▶ **Short task 1**: Quote the passage on the Tom Fitzgibbon Award word for word, starting at "- Sponsored by: Storylines" and ending at "(through Scholastic NZ).".
▶ **Short task 2**: Decide whether each statement agrees with the passage on the Tom Fitzgibbon Award, and support each yes or no with the deciding words of the passage, quoted exactly: (a) the award accepts entries from writers who already have a published work of fiction; (b) the prize includes an offer of publication through Scholastic NZ; (c) the award was first given in 1996.

▶ **Passage to read**:
┄┄┄┄┄┄┄┄┄┄┄┄┄┄┄┄┄┄┄┄
- Sponsored by: Storylines
- Country: New Zealand
- Reward(s): NZ$1,500
- First award: 1996
- Website: Official website

= Tom Fitzgibbon Award =

The Storylines Tom Fitzgibbon Award is a New Zealand award for writers of children's literature. The award is open only to previously unpublished writers for an original work of fiction intended for children between 7 and 13 years of age. It is given annually, when merited, to the author in partnership with Scholastic NZ.

== About ==
The Tom Fitzgibbon Award (officially known as the Storylines Tom Fitzgibbon Award) is a New Zealand literature award for previously unpublished writers who have written a manuscript for children aged between 7 and 13 years of age. The award comes with a cash prize, and the offer of publication (through Scholastic NZ).

== Eligibility ==
To be eligible for the award, the entrant cannot have had any work of fiction published in print or digital format (provisos exist for small-run self-published works, and smaller pieces in magazines and journals).
┄┄┄┄┄┄┄┄┄┄┄┄┄┄┄┄┄┄┄┄
▶ **Stored data**:

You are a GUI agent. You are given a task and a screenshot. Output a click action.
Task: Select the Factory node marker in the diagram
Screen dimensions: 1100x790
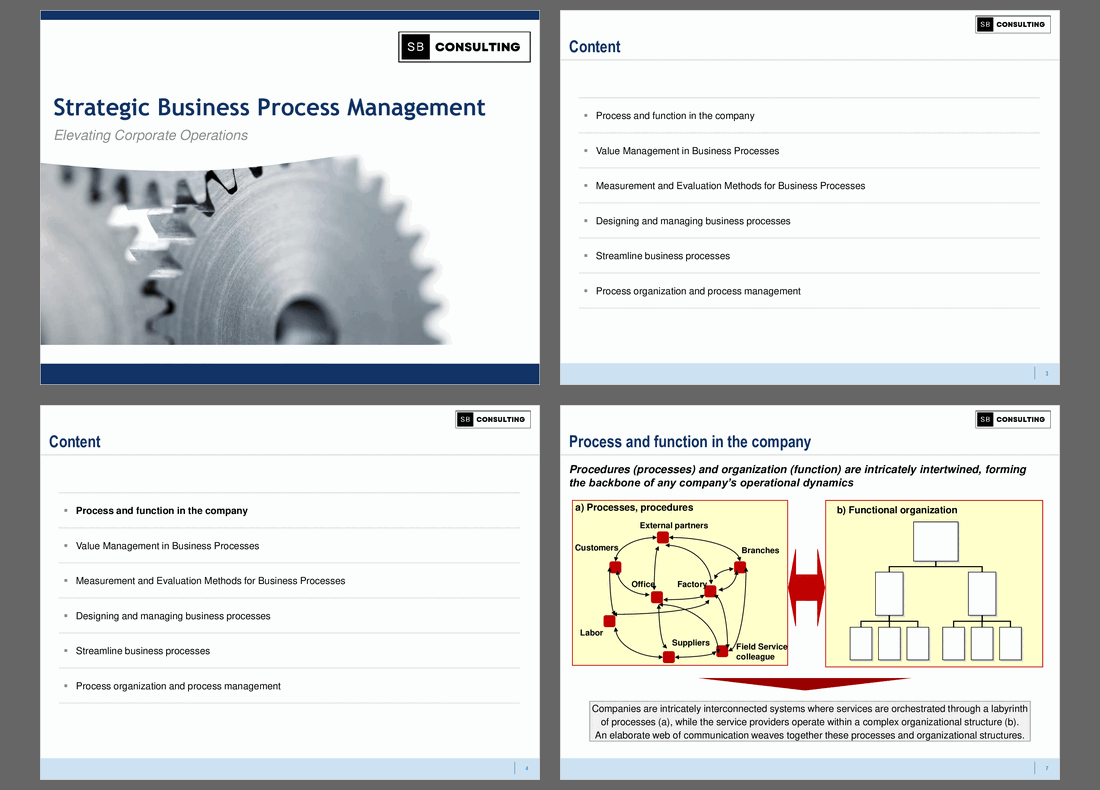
┄┄┄┄┄┄┄┄┄┄┄┄┄┄┄┄┄┄┄┄
▶ **Full answer 1**:
- Sponsored by: Storylines
- Country: New Zealand
- Reward(s): NZ$1,500
- First award: 1996
- Website: Official website

= Tom Fitzgibbon Award =

The Storylines Tom Fitzgibbon Award is a New Zealand award for writers of children's literature. The award is open only to previously unpublished writers for an original work of fiction intended for children between 7 and 13 years of age. It is given annually, when merited, to the author in partnership with Scholastic NZ.

== About ==
The Tom Fitzgibbon Award (officially known as the Storylines Tom Fitzgibbon Award) is a New Zealand literature award for previously unpublished writers who have written a manuscript for children aged between 7 and 13 years of age. The award comes with a cash prize, and the offer of publication (through Scholastic NZ).

▶ **Full answer 2**:
(a) No: "The award is open only to previously unpublished writers for an original work of fiction intended for children between 7 and 13 years of age."
(b) Yes: "The award comes with a cash prize, and the offer of publication (through Scholastic NZ)."
(c) Yes: "First award: 1996"